Thursday, June 13, 2019
Majority Says Triable Issues of Fact Exist as to Breach of Contract, Negligence
By a MetNews Staff Writer
The Ninth U.S. Circuit Court of Appeals yesterday reinstated, over a dissent, an action for breach of contract and negligence against Citibank by five persons who had rented safe deposit boxes in which they placed cash and other valuables, and which disappeared.
Comprising the majority were Circuit Judge Carlos Bea and District Court Judge Stanley Allen Bastian of the Eastern District of Washington, sitting by designation. Circuit Judge Johnnie B. Rawlinson dissented as to reinstating the contract and negligence claims, while agreeing that other causes of action were properly scuttled.

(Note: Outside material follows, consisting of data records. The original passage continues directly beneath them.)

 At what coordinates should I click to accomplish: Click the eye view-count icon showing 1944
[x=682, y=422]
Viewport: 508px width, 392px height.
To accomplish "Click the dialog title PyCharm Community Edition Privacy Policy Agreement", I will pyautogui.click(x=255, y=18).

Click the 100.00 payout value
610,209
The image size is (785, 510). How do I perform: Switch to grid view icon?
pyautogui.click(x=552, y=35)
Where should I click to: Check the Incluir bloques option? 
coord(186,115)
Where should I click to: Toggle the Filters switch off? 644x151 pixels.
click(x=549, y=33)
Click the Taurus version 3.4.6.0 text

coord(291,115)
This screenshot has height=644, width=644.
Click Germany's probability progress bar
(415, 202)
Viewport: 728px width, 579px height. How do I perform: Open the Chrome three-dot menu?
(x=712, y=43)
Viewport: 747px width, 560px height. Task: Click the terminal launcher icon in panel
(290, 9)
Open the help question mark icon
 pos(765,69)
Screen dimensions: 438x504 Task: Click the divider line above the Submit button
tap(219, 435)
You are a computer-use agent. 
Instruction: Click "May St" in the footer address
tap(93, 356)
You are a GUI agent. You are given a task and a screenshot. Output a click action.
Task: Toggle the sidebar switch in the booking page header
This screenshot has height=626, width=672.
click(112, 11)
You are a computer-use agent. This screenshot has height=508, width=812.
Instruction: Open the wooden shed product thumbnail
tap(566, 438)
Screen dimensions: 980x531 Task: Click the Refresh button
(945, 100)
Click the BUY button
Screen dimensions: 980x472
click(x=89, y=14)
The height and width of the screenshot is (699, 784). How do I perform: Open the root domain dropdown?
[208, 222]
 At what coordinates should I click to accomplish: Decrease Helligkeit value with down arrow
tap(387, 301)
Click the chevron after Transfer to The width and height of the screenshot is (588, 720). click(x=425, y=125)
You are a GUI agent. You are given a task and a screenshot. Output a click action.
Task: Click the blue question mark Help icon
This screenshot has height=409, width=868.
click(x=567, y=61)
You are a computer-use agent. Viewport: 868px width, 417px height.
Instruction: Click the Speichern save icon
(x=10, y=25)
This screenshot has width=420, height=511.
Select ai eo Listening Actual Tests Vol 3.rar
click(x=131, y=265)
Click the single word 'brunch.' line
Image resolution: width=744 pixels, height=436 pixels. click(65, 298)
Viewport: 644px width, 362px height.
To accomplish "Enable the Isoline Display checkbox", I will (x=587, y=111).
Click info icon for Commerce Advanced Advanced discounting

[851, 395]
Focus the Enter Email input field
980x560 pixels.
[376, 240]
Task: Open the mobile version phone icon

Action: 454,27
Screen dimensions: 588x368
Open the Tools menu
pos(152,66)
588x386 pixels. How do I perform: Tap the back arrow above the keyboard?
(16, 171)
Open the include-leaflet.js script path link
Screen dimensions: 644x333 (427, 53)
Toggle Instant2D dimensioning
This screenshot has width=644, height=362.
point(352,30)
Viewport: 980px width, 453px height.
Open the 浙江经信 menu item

District Court Judge John A. Kronstadt of the Central District of California had dismissed the plaintiffs’ fraud claim and granted summary judgment to the bank on claims of breach of contract, negligence, and conversion.
Presumption Arises, Disappears
The majority recited that when a bailor loses property of a bailee, a rebuttable presumption of negligence arises, a proposition with which Rawlinson agreed. She also agreed with the majority that once Citibank presented evidence that it followed normal banking practices, that presumption vanished.
Where the majority and the dissenter parted company was on the question of whether the plaintiffs presented sufficient evidence as to give rise to triable issues of fact.
The majority said, in a memorandum opinion, that the plaintiffs showed that they placed valuable items in their boxes which “went missing” and that keys can be duplicated in various ways. The opinion recites that one plaintiff, Zhanna Weiss “ ‘vague[ly]’ recalls a bank employee leaving her key in the lock while she was in another room—thereby giving bank employees access to the key outside her presence, and (e) on one occasion Plaintiff Arsen Nalbandyan recalls briefly leaving his key with a bank employee while he chased after his young daughter.”
Sherlock Holmes Quoted
The opinion continues:
“Citibank admitted at oral argument that it would have been a breach of their policies for Citibank employees to have had access to Plaintiffs’ customer keys outside the presence of the customer. The question is thus whether Plaintiffs presented sufficient evidence to create a triable issue of fact as to Citibank’s breach, and whether such a breach caused Plaintiffs’ losses. The evidence adduced showed that the only ways to access a safe deposit box are (a) to pick the box’s locks, (b) to drill through the box’s locks, or (c) to use the customer key in conjunction with the bank’s master key to unlock the box. Plaintiffs presented evidence that their boxes were neither picked nor drilled. The process of elimination suggests that if the boxes were looted, they were looted by use of the customer keys (or duplicates thereof).”
A footnote quoted Sir Arthur Conan Doyle’s Sherlock Holmes as observing that “[W]hen you have eliminated all which is impossible, then whatever remains, however improbable, must be the truth.”
The opinion adds:
“This inference—combined with the evidence that Citibank employees had access to Plaintiffs’ customer keys outside their presence, and the evidence regarding the ease with which customer keys can be duplicated—creates triable issues of material fact as to whether Citibank was negligent, and whether any such negligence was a substantial factor in causing the claimed losses. These are issues which should have gone to a jury.”
In her dissent, Rawlinson said:
“The most evidence the Plaintiffs could muster in their effort to defeat summary judgment was the following:
“1. Safe deposit box keys can be duplicated in a variety of ways;
“2. On one occasion Plaintiff Zhanna Weiss “vague[ly]” recalls a bank employee leaving her key in the lock while the Plaintiff was in another room;
“3. On one occasion Plaintiff Arsen Nalbandyan recalls briefly leaving his key with a bank employee while he chased after his young daughter….
“Notably absent from these assertions is whether the singular occasions referenced were anywhere near the time frame of the extended periods during which the valuables purportedly went missing, or that the referenced bank employees had any means of copying the keys during the two described instances. And importantly. Plaintiff Weiss self-described her recollection as ‘vague.’ This is precisely the type of evidence that has been rejected as too speculative.”
The case is Nalbandyan v. Citibank, NA, 17-55856.